Ayres de Casal (1817, p. 227) descreveu a “comarca de Ilhéus”, do início do século 19, como um “país” montuoso, abundante em águas, quase coberto por matas, onde existem diversas madeiras para construção, marcenaria e tinturaria. Além disso, Casal afirmou que, na comarca de Ilhéus, quase não haviam sítios onde não prosperassem a mandioca, o café, o arroz, o milho, a cana-de-açúcar ou o algodão e que, culturas como as do anil e do cacau poderiam ser “lucrosas”. De acordo com Casal (1817), o porto de Ilhéus é “capaz de grandes sumacas, e defendido por alguns fortins. Exporta-se daqui farinha, arroz, café, aguardente, madeira, e algum cacau” (p. 231).

A introdução do cacau (theobroma cacao) aconteceu em meados do século 18, quando sementes trazidas do Pará foram plantadas nas margens do rio Pardo, numa fazenda em Canavieiras (Garcez e Freitas, 1979), município localizado no litoral sul da região. De Canavieiras, o cacau foi levado em 1752 para Ilhéus (VIRGENS FILHO, 1993), e segundo Campos citado por Mello e Silva et al, 1987), por volta de 1799, a sua difusão já alcançara a Barra do Rio de Contas, a atual Itacaré, localizada no norte da região. De acordo com Dean (1996, p. 148),

O cacau era colhido na selva em seu vale nativo amazonense quando Alexandre Rodrigues Ferreira constatou essa prática extremamente trabalhosa. Além do mais, o cacau, cultivado em seu hábitat nativo, era vulnerável a parasitas co-evoluídos. Sua transferência e cultivos, oficialmente estimulados, na floresta litorânea do sul da Bahia nos anos de 1780 podem ser contabilizados como uma conquista do período. Mesmo assim, levaria mais de um século e meio para se tornar produto de exportação significativa.
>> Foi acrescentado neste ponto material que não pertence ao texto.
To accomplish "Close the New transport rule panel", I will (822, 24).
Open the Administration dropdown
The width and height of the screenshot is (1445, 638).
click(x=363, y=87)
Antes de haver ferrovias e estradas, as iniciativas do plantio de cacau no interior da região, em geral, eram feitas por pequenos lavradores que se valiam, primeiro do lombo dos burros, e depois dos rios para transportar a produção até um porto na desembocadura dos rios. Dos pequenos portos das antigas vilas coloniais, as amêndoas de cacau eram enviadas para Salvador e, de lá, exportadas para os Estados Unidos e Europa. Em 1834, se inicia o fornecimento regular de amêndoas de cacau para o exterior, estabelecendo a partir de então uma nova fase da economia cacaueira regional, caracterizada pela “ruralização” da produção e da população (MELLO e SILVA et al, 1987, p. 77) 71.